**REQUIRED WORK**.
Exactly the lines from the one containing "Where should I" through the end of the data, and nothing more, should be retyped; pictures stay out.

**GIVEN RECORDS**.

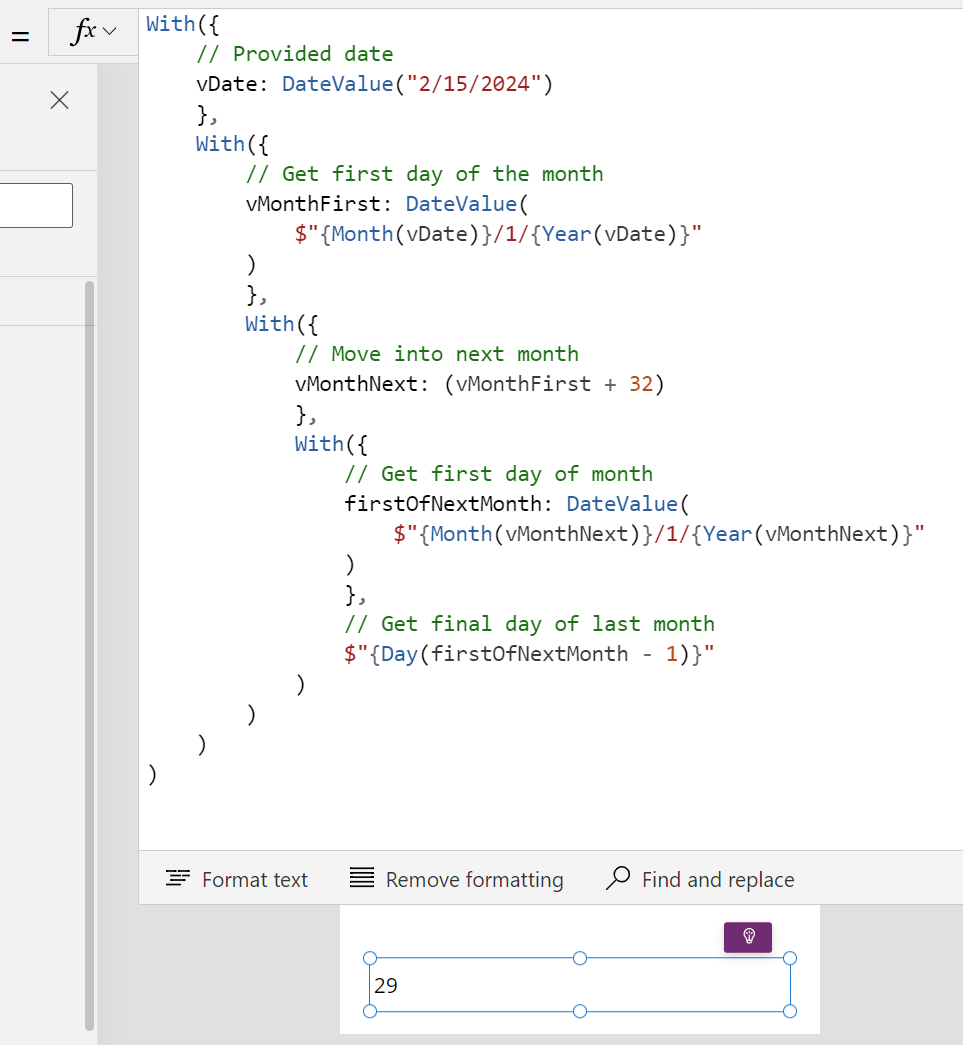
Task: Click the purple lightbulb suggestion icon
Action: [x=747, y=937]
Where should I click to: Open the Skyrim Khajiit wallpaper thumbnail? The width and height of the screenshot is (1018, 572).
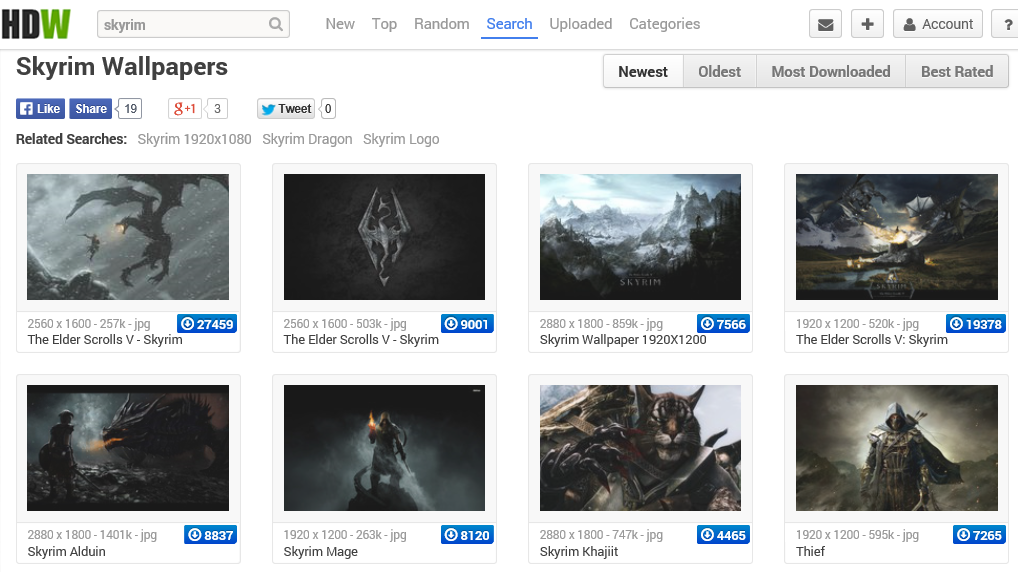pyautogui.click(x=640, y=448)
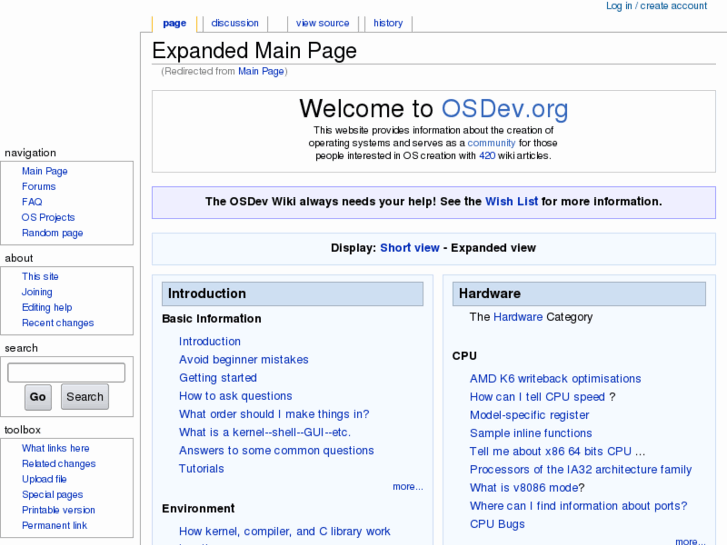
Task: Open Forums in navigation sidebar
Action: [x=39, y=187]
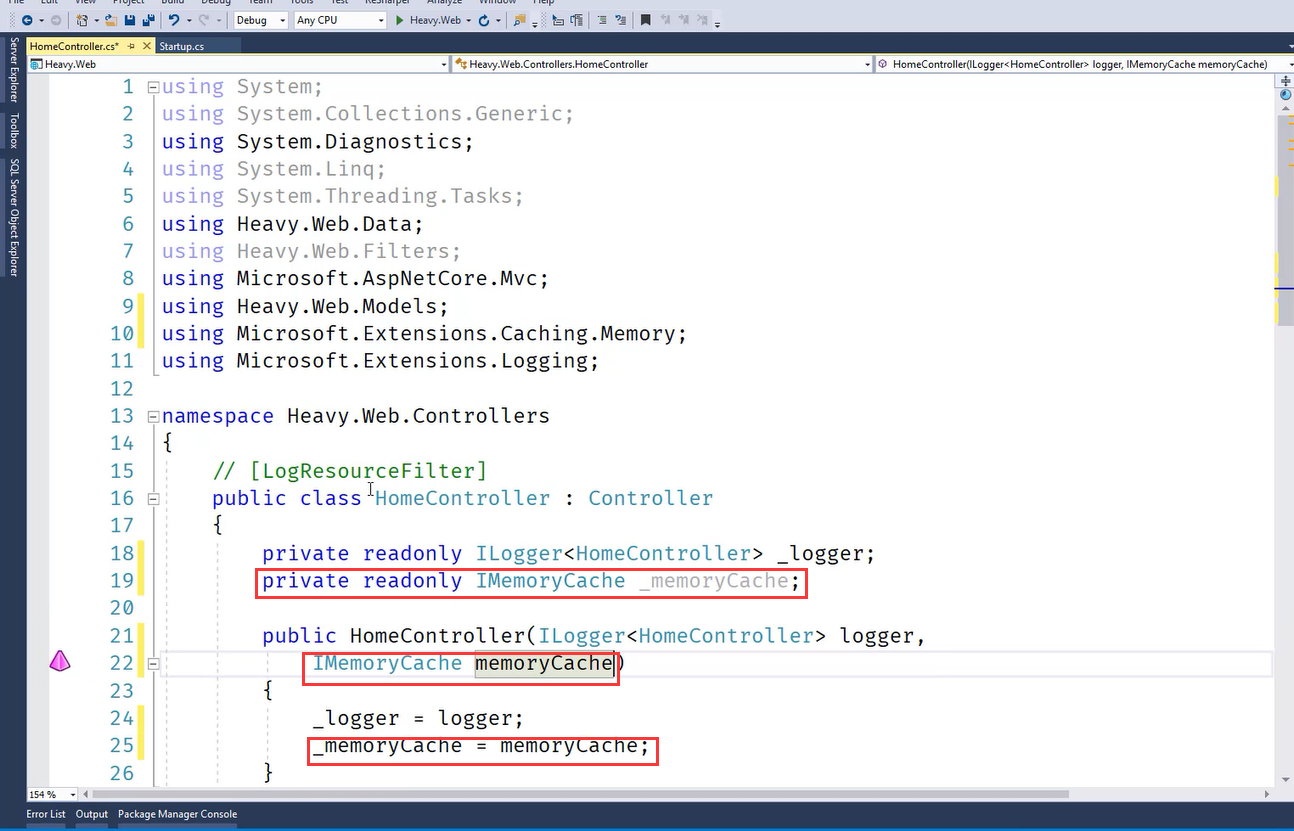Click the refresh browser icon in toolbar
The image size is (1294, 831).
click(x=485, y=20)
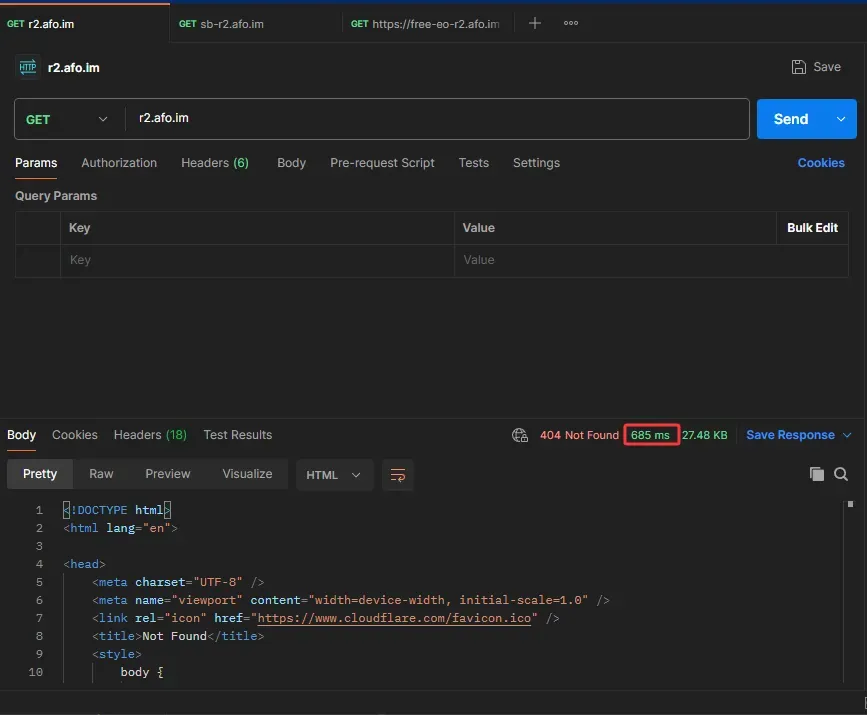Viewport: 867px width, 715px height.
Task: Click the network globe icon in response bar
Action: pos(519,435)
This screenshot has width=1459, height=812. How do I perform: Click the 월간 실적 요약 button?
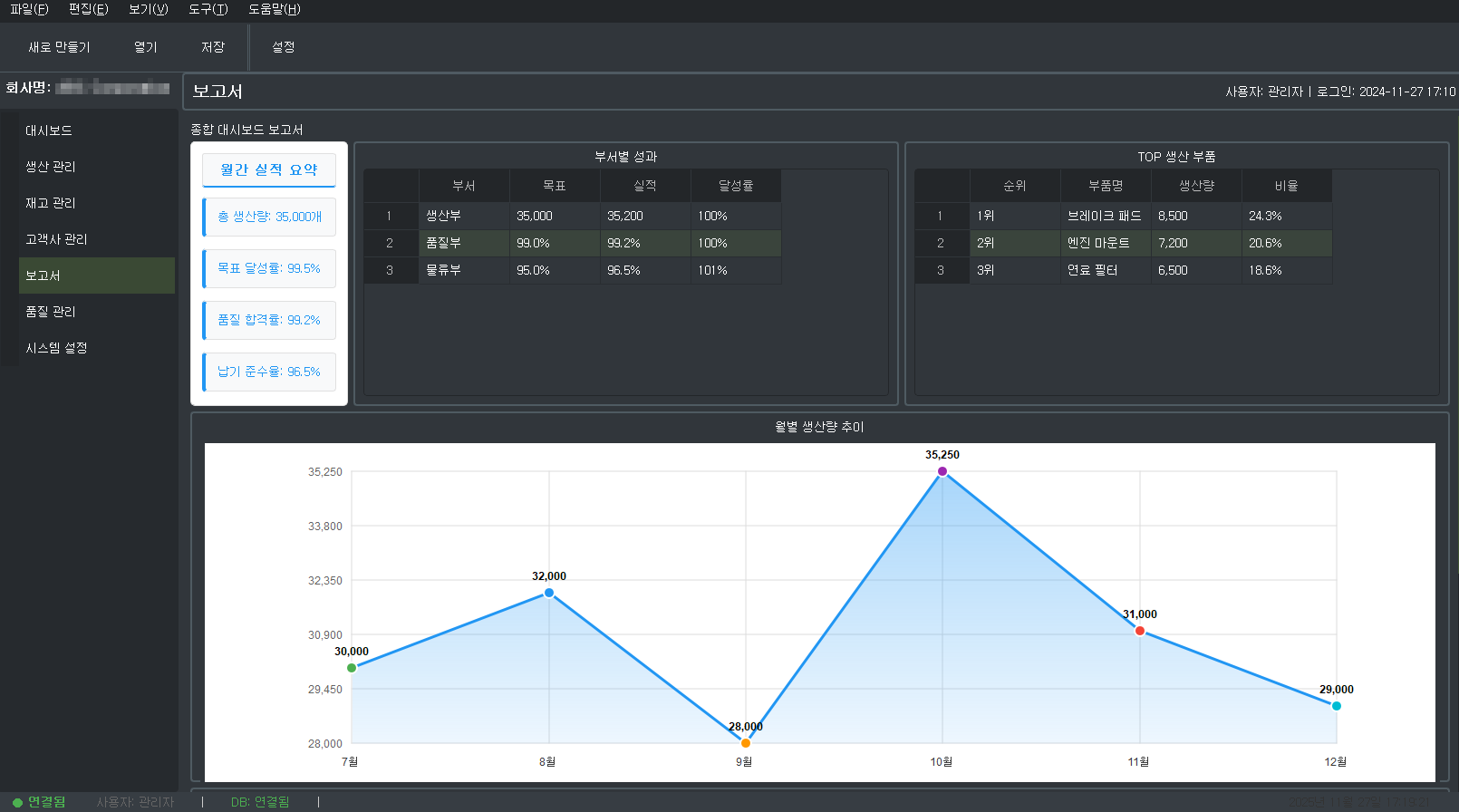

**TASK RESULT**.
Where should I click to: Open the Skyrim Khajiit wallpaper thumbnail? The width and height of the screenshot is (1018, 572).
pyautogui.click(x=640, y=448)
Task: Open Forums in navigation sidebar
Action: [x=39, y=187]
Click the refresh browser icon in toolbar
The image size is (1294, 831).
click(x=485, y=20)
Viewport: 867px width, 715px height.
Task: Click the network globe icon in response bar
Action: pos(519,435)
This screenshot has width=1459, height=812. How do I perform: Click the 월간 실적 요약 button?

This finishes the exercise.